A 26-yr-old woman was admitted for investigation of inappropriate secretion of TSH. The patient presented for the first time 11 yr before our evaluation with weight gain, dry skin, fatigue, left-sided periorbital enlargement, left eye proptosis, and a small nonnodular goiter. Thyroid function tests were borderline, in favor of mild hyperthyroidism, with a serum T3 level of 3.0 nmol/L (normal range: 1.1–2.9 nmol/L) and TSH of 0.5 mU/L (normal range: 0.5–4.9 mU/L), and with a ¹²³I thyroid uptake that was normal. The patient was given the presumptive diagnosis of unilateral Graves’ ophthalmopathy. Tapazole (60 mg daily) and prednisone (60 mg daily) administration did not lead to significant changes in her thyroid function tests. The tapazole was discontinued, but generalized fatigue persisted. At that time, and because of an abnormally high ¹²³I thyroid uptake of 74.6% at 24 h, the patient underwent ablation of the thyroid gland with 15.3 mCi (566 MBq) of ¹³¹I. Levothyroxine (LT4) replacement was started at a dose of 150 µg/day. The patient did well for the next 4–1/2 yr, with appropriate thyroid function tests on a LT4 dose between 150 and 200 µg/day (range of serum TSH of 0.1–1.7 with normal T4 and T3 levels). Subsequently, however, thyroid function tests fluctuated widely (TSH range between 3.5 and 563 mU/L for high or normal levels of T4 and T3), raising the question of inappropriate TSH secretion. The possibility of malabsorption of TH was entertained, as the patient was on oral iron supplementation (11), but the abnormal hormonal profile persisted even after discontinuation of this therapy.
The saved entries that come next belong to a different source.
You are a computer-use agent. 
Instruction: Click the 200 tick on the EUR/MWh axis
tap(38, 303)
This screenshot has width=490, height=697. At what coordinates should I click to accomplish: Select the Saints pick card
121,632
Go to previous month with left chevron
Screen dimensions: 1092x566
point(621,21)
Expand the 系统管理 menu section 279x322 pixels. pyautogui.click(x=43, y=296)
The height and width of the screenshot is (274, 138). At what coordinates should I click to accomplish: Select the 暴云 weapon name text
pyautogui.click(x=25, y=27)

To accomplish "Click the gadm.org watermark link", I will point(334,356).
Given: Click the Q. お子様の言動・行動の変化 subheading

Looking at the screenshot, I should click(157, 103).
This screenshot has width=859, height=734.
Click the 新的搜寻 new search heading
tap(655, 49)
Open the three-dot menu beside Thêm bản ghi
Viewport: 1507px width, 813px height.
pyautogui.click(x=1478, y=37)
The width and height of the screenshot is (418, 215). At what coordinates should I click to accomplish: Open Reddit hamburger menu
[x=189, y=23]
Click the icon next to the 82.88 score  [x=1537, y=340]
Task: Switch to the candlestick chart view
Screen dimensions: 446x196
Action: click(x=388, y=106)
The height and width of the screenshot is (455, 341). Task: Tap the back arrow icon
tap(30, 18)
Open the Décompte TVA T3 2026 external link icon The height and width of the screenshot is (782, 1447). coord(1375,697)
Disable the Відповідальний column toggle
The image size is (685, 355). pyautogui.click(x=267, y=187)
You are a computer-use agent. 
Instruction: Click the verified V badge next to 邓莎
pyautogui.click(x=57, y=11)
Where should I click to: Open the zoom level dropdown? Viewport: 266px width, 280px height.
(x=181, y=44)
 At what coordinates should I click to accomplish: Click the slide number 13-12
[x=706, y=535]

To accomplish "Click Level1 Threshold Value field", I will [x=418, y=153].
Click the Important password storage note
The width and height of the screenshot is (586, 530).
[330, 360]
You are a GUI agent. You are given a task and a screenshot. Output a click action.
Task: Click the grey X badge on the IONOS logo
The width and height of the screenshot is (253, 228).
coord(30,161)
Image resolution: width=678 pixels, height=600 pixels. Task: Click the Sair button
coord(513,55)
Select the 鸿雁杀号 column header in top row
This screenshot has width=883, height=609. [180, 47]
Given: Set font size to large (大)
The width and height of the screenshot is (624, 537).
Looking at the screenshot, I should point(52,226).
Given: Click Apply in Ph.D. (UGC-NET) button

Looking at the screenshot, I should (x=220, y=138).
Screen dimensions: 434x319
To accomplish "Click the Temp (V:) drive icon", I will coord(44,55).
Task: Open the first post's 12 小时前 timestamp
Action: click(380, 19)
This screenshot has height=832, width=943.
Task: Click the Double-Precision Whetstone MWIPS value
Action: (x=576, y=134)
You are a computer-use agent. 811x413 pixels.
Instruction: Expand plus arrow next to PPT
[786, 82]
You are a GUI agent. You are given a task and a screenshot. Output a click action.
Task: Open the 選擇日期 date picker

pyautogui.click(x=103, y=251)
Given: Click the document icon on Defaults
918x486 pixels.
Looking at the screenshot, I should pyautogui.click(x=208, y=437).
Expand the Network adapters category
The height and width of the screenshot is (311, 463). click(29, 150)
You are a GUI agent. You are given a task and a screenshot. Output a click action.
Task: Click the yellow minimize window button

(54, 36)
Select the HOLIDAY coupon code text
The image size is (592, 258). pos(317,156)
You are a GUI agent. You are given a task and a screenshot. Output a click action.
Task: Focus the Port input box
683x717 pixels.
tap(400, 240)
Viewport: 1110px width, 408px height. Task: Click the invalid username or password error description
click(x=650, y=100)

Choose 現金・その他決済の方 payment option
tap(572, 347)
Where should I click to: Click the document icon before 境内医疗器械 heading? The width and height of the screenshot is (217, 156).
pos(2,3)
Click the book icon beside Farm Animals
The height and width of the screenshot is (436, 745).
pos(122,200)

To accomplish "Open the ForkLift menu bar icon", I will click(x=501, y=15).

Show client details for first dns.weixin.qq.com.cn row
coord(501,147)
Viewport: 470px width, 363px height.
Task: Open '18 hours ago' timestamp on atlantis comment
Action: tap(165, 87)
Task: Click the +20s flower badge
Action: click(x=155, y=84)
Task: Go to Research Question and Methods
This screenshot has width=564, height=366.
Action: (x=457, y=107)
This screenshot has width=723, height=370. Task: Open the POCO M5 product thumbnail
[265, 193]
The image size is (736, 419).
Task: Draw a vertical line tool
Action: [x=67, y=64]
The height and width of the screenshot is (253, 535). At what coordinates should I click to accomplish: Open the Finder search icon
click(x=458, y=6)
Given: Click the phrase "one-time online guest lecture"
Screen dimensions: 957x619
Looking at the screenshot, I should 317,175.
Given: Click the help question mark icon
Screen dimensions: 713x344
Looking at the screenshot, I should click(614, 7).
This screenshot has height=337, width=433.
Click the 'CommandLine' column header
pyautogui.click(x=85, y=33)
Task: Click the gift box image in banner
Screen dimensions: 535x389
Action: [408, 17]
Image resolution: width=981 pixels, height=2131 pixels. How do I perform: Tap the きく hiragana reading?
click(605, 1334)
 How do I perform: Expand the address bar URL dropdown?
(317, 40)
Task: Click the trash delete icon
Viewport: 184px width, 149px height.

The patient was studied at the Clinical Center at the National Institutes of Health, after having discontinued LT4 therapy for three months, for better assessment of her underlying pathophysiology. The patient did not complain of headaches, visual acuity changes, visual field changes, amenorrhea, galactorrhea, polydipsia, polyuria, or pretibial edema. She also repeatedly denied a history of noncompliance in LT4 therapy in the past. Physical examination revealed nongoitrous hypothyroidism. A left-sided periorbital tissue edema without chemosis or exophthalmos and normal visual fields by Goldmann perimetry were noted. Initial biochemical profile, repeated twice, was indicative of primary hypothyroidism, with extremely high levels of serum TSH: T4: 60.5 nmol/L (normal range: 62–140 nmol/L), T3: 1.4 nmol/L (normal range: 1.1–2.4 nmol/L), free T4: 5.15 pmol/L (normal range: 12.5–24 pmol/L), free T3: 1.89 pmol/L (normal range: 3.5–6.45 pmol/L) and TSH: 563.3 mU/L (normal range: 0.4–4.4 mU/L), while thyroxine binding globulin was 27.2 mg/L (normal range: 12–28 mU/L). Antithyroid peroxidase (anti-TPO) antibodies were present at a significant titer (3'900 U/L; normal range: 0–1'900 U/L).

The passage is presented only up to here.